**Data for the task:**
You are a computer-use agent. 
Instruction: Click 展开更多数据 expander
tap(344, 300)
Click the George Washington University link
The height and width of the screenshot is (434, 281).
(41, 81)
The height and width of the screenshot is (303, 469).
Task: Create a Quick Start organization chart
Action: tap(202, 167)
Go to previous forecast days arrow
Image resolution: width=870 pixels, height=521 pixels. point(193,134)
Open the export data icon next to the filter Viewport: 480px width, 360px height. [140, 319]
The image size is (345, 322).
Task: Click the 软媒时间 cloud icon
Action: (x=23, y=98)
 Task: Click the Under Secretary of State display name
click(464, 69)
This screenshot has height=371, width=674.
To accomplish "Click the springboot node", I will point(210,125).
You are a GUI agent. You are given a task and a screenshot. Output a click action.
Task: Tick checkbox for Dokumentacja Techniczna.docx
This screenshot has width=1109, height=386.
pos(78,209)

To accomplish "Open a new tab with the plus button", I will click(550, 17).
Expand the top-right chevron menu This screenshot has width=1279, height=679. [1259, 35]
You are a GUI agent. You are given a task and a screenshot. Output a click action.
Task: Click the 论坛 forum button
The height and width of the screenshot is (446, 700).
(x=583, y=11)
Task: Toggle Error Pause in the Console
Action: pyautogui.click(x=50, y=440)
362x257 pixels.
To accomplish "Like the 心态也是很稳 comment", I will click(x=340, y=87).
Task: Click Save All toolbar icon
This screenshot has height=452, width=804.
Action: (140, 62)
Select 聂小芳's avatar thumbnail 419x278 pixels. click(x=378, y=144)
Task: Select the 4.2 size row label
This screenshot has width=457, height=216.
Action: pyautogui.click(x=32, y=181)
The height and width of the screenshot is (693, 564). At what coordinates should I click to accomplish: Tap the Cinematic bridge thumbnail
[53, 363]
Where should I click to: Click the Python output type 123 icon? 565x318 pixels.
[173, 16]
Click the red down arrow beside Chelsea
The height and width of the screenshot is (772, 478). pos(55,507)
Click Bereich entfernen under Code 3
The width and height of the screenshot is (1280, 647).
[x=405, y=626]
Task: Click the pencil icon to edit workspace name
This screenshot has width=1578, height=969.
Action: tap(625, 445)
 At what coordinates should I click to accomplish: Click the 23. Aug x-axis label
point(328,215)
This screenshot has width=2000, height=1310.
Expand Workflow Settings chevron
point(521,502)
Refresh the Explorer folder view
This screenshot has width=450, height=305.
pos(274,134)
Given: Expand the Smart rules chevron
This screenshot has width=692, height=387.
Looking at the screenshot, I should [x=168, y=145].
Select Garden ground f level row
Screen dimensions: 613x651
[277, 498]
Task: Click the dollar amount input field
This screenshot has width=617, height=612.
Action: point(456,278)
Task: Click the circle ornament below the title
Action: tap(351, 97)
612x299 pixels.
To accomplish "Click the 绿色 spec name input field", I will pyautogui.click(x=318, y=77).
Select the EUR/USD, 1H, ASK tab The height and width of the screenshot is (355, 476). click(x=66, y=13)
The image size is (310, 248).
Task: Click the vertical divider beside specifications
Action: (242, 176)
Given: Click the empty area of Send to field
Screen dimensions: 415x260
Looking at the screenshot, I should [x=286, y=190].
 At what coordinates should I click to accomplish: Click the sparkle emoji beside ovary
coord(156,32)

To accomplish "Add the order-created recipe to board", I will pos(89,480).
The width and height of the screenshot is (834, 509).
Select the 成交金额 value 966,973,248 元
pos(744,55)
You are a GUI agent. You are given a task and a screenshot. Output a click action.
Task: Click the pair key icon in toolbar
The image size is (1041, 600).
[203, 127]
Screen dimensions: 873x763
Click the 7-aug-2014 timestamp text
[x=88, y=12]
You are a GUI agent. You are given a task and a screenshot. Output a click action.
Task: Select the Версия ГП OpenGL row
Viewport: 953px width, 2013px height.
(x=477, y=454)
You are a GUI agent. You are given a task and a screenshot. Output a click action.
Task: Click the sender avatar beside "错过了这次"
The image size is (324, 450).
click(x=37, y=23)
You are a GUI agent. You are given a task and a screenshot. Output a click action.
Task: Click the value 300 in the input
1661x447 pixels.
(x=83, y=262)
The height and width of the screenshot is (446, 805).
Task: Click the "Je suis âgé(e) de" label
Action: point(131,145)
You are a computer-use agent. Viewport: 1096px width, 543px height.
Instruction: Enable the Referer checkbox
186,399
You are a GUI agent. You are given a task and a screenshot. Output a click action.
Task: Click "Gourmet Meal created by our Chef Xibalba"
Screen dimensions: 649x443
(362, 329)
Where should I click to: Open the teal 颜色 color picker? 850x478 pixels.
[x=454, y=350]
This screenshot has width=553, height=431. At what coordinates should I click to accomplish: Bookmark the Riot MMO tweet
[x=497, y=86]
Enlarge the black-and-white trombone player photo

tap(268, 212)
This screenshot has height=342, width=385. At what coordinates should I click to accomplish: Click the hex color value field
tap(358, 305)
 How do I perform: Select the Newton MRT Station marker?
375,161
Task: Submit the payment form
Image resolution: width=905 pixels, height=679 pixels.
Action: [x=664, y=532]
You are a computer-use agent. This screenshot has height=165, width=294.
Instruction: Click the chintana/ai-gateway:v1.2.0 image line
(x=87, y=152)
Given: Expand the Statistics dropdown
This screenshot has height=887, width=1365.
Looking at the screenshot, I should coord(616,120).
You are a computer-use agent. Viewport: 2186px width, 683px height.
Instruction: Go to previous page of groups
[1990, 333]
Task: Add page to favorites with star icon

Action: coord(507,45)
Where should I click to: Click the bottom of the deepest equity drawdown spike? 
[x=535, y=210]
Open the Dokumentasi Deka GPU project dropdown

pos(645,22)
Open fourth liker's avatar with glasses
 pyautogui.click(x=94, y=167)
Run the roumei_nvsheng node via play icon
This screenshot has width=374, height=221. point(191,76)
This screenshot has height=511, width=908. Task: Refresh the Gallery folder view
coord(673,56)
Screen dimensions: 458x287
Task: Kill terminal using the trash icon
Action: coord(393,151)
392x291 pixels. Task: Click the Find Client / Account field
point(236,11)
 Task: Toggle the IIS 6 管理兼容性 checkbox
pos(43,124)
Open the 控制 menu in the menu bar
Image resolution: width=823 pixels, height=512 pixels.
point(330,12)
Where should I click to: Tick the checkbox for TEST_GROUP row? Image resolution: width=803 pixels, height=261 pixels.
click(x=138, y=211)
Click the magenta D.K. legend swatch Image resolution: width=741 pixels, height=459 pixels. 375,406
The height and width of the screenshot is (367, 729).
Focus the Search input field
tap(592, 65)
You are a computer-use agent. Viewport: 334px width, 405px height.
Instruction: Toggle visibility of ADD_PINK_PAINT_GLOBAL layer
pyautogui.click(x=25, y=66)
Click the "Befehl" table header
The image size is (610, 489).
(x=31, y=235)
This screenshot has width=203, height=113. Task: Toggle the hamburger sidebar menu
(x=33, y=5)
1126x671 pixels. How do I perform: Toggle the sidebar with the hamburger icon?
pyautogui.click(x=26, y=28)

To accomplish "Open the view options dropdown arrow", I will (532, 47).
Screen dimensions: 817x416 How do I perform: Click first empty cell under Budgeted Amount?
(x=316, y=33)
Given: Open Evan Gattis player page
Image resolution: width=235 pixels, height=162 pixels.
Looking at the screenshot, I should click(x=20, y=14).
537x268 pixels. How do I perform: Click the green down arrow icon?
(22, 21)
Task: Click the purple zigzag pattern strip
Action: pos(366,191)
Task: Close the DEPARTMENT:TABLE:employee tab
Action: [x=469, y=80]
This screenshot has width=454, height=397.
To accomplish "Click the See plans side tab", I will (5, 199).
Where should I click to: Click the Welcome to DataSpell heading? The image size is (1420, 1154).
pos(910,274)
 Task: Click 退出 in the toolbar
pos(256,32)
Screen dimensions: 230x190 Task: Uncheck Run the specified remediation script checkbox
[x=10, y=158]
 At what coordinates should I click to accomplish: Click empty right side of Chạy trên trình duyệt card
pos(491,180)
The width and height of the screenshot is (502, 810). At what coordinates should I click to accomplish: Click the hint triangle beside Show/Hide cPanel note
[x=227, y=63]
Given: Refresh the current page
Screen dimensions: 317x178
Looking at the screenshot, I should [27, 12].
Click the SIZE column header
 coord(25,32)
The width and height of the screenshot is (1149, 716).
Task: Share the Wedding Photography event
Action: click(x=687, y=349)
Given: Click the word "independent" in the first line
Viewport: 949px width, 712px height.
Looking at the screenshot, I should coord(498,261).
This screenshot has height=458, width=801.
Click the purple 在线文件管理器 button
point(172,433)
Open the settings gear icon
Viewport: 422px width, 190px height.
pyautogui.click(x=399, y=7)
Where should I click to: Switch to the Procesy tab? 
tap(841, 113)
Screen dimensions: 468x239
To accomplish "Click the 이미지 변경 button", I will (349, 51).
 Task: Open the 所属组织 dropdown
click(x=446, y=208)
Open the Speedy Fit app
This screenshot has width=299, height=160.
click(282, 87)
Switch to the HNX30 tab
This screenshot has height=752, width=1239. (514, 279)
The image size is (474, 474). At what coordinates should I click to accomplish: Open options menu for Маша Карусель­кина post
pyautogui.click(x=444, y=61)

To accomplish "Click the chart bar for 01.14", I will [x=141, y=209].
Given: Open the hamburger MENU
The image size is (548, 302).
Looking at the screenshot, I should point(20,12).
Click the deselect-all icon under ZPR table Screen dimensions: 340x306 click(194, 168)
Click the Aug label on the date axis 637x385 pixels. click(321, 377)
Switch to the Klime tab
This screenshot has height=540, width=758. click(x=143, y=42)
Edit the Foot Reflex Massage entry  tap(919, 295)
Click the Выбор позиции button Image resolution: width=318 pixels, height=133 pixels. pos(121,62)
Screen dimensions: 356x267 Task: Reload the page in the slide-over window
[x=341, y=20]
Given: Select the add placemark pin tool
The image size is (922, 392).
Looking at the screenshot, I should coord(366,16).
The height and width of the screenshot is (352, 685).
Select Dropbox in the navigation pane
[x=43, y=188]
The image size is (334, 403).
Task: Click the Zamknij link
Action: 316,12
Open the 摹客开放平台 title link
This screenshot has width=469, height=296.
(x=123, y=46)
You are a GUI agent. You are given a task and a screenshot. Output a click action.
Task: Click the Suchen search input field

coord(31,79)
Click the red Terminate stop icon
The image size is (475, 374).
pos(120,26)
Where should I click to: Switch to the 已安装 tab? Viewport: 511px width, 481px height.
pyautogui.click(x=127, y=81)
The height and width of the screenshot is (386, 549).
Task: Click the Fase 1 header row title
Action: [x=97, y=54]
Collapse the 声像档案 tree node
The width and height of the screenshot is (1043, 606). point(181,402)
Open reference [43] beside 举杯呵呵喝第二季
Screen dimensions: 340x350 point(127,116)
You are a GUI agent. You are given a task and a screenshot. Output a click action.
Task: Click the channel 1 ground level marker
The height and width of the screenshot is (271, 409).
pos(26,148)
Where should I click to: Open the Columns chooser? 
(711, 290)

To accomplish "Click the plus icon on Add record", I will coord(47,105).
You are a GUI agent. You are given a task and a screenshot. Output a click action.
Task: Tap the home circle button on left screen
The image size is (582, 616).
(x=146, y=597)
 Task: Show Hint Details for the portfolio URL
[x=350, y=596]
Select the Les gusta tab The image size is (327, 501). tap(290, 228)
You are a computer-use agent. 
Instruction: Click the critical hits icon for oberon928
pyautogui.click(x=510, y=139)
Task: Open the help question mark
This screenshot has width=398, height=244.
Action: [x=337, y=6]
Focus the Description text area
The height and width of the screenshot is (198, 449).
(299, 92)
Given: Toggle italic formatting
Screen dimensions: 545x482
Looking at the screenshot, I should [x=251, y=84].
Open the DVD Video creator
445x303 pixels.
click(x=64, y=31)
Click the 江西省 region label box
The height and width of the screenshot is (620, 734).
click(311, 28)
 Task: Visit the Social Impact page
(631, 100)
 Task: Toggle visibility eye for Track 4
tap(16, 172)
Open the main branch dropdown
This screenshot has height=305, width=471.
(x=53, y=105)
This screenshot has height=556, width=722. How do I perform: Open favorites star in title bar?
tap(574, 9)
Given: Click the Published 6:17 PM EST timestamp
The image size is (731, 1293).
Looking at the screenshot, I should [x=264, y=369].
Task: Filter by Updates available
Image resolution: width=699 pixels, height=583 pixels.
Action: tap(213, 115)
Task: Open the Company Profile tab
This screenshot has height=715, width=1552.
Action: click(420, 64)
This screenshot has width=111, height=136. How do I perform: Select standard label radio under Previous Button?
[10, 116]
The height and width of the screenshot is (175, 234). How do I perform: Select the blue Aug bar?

**What you should do:**
Find the lines above that hold "area", then copy each of them.

**Reply to the task:**
Given: Click the empty area of Send to field
Focus the Description text area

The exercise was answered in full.